Culture - Film/TV - Humour - Weekly Features

Franklin is the Big Salad

Catherine Rossi


I felt a surge of pride as I gazed down at Franklin. Why shouldn’t I? I had found the dog, after all. I was the one.

I was the one who’d noticed him standing in the middle of the road with his leash hanging limply at his side. I was the one who’d put his sudden appearance together in my mind with the frantic lady we’d cycled past a few minutes ago. I was the one who’d told Mike to stay with the dog and follow him if he moves, while I turned back. I was the one who’d biked up and down side streets shouting “Lost Dog Lady” until I spotted her.

I was the one. Not the buttinski lady who now held Franklin’s leash.

I bristled.

That was when it dawned on me that I was George Costanza. I was exactly like George when he bought a big salad for Elaine then became irate when Elaine thanked someone else.

I was George Costanza. And Franklin was the big salad.

Years ago, I’d grown up watching Seinfeld, gleaning more about life from the show than I did from my first adult job. The gang taught me about friendship and apartment living, cluing me in on how to be a young single making my way in the world. Every week, I sat with other newly minted college grads over our 30-minute lunch break to analyze the latest episode, dissecting and deconstructing every scene and phrase.

Without a doubt, Jerry was our favorite. We envied his fully furnished apartment, his ability to always have a date. We craved his perpetual casual Friday attire as we sat in our white shirts and power ties or our wool skirts with matching jackets. Not yet in our mid-20s, we already coveted his non-traditional job while we put in our 8-to-5 plus mandatory overtime.

+ + + + +

→ **PROMPT**
Can you reproduce the essay about Franklin the dog word for word, everything from "I bristled." down to "thanked someone else."?

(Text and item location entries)
+ + + + +

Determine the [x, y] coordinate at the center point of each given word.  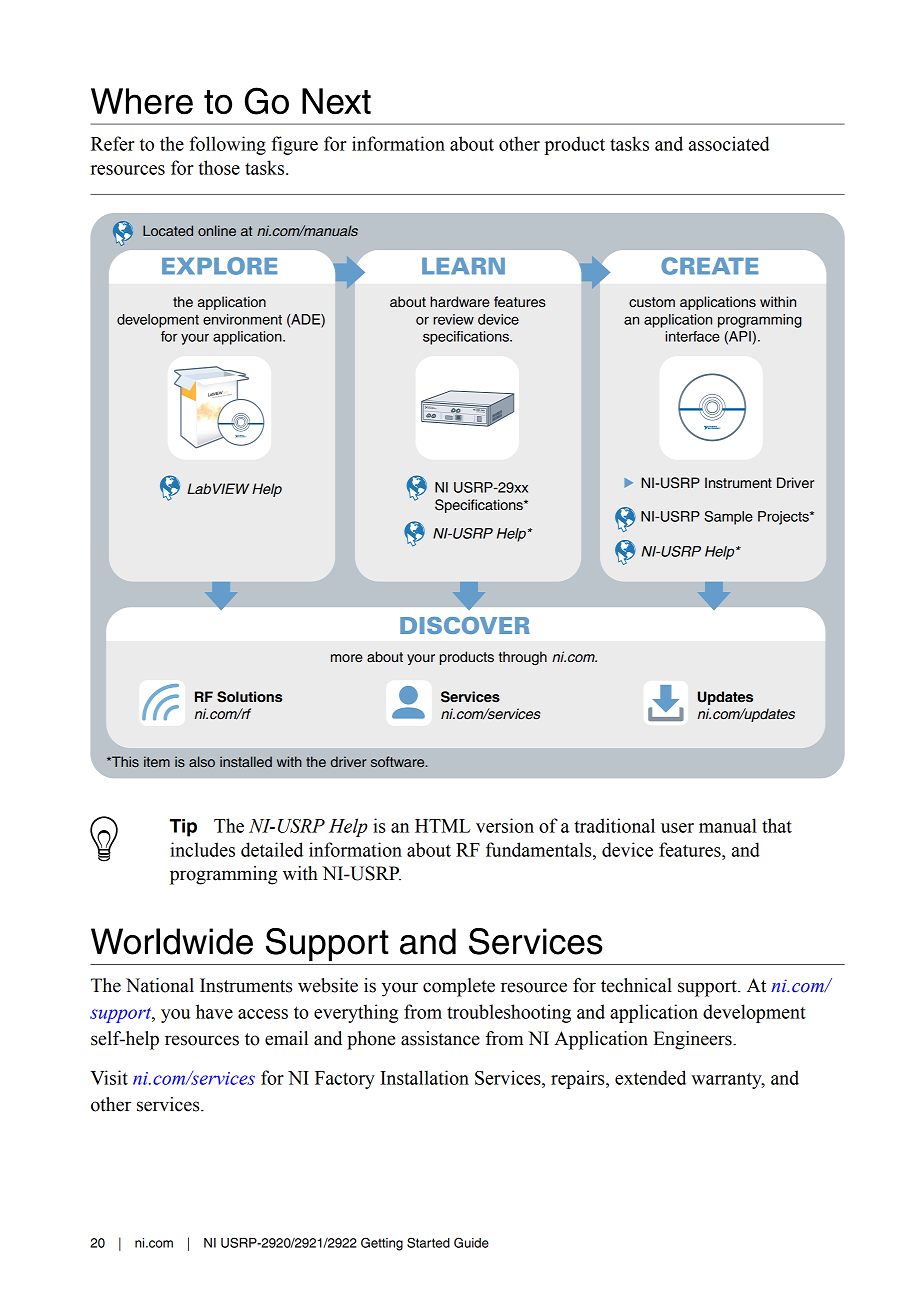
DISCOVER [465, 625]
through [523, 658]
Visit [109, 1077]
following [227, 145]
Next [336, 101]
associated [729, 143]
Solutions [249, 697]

+ + + + +

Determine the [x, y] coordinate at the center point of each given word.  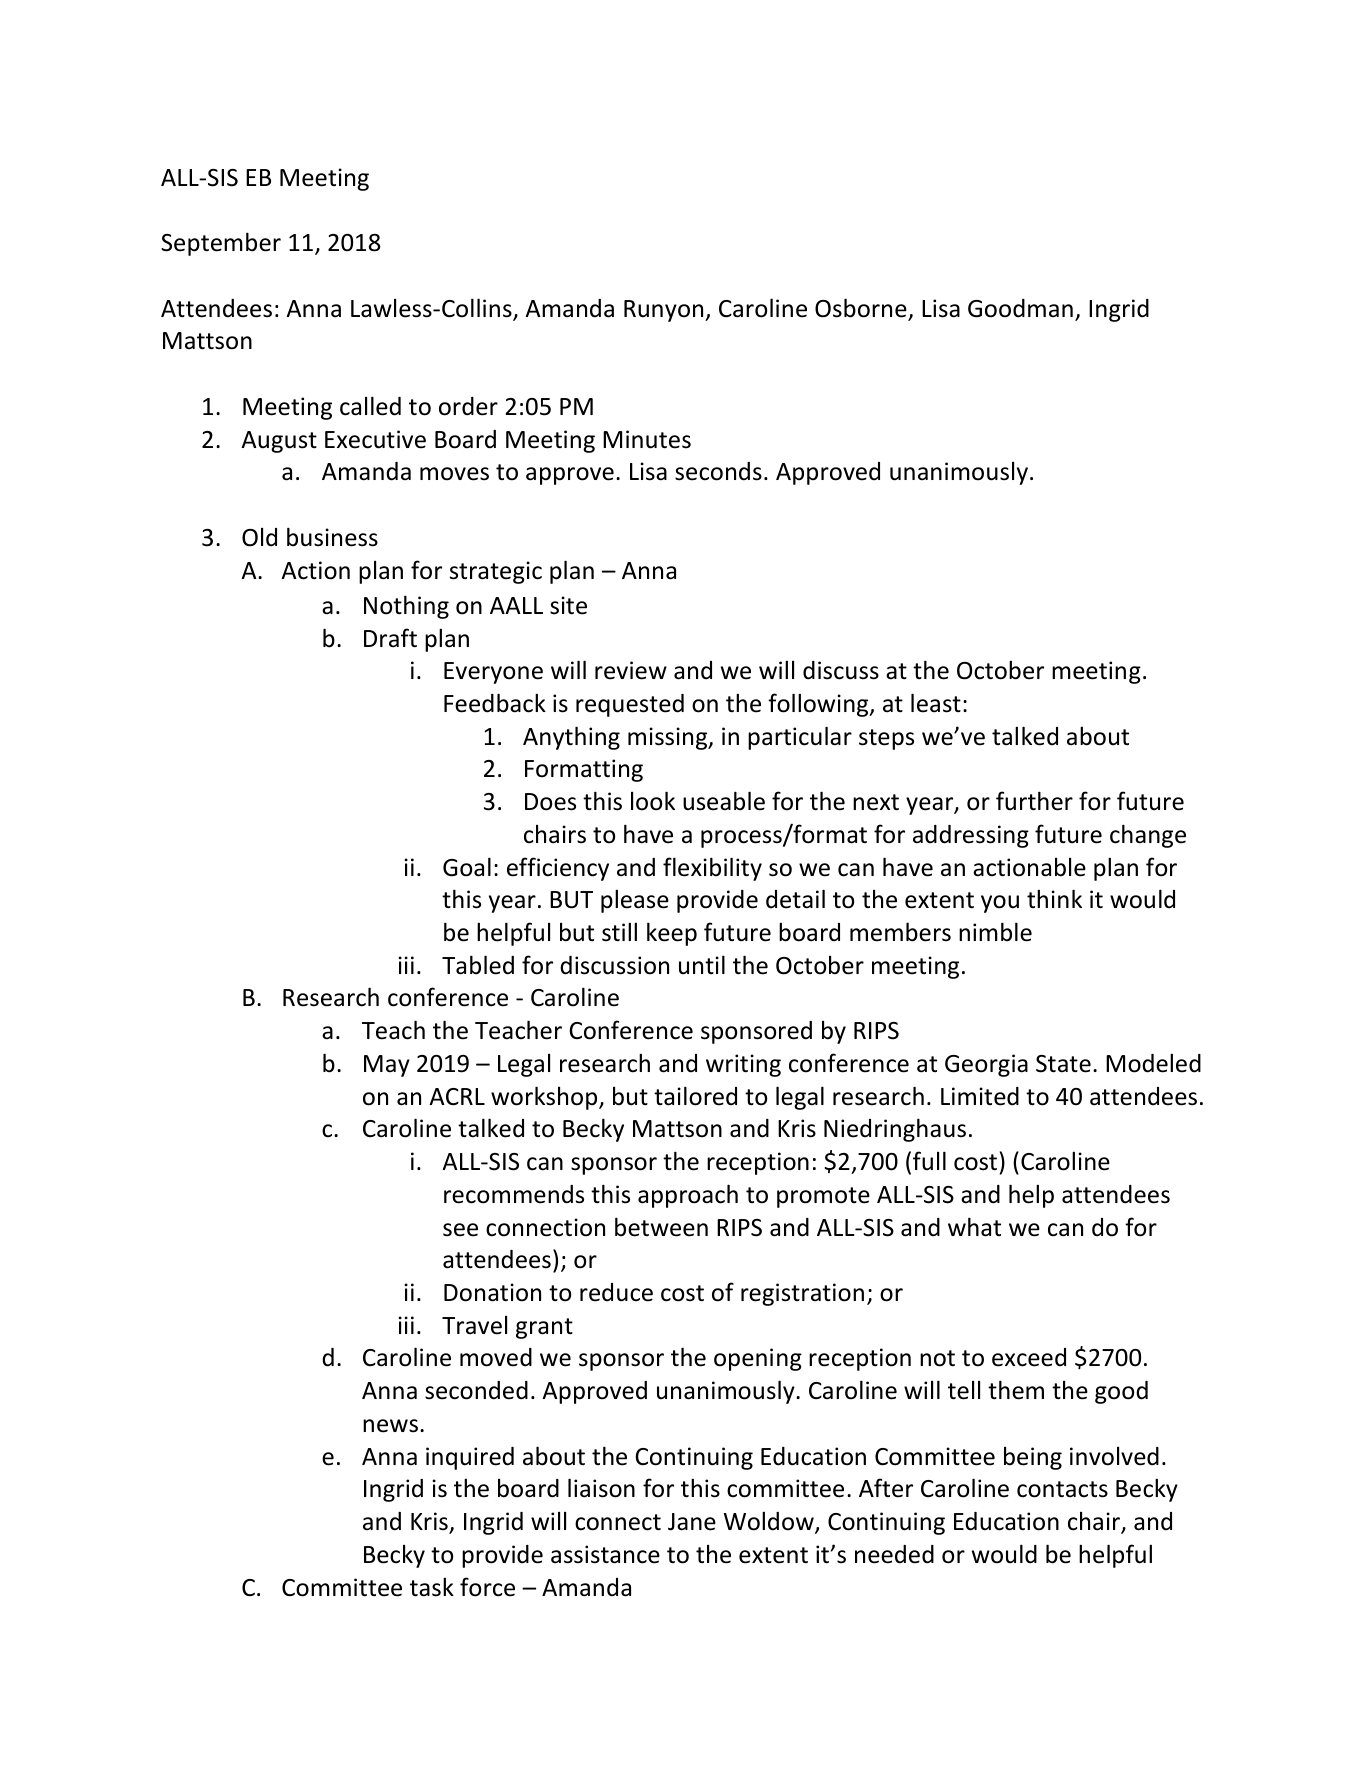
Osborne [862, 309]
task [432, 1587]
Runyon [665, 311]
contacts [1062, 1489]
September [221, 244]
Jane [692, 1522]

+ + + + +

→ **SOLUTION**
I bristled.

That was when it dawned on me that I was George Costanza. I was exactly like George when he bought a big salad for Elaine then became irate when Elaine thanked someone else.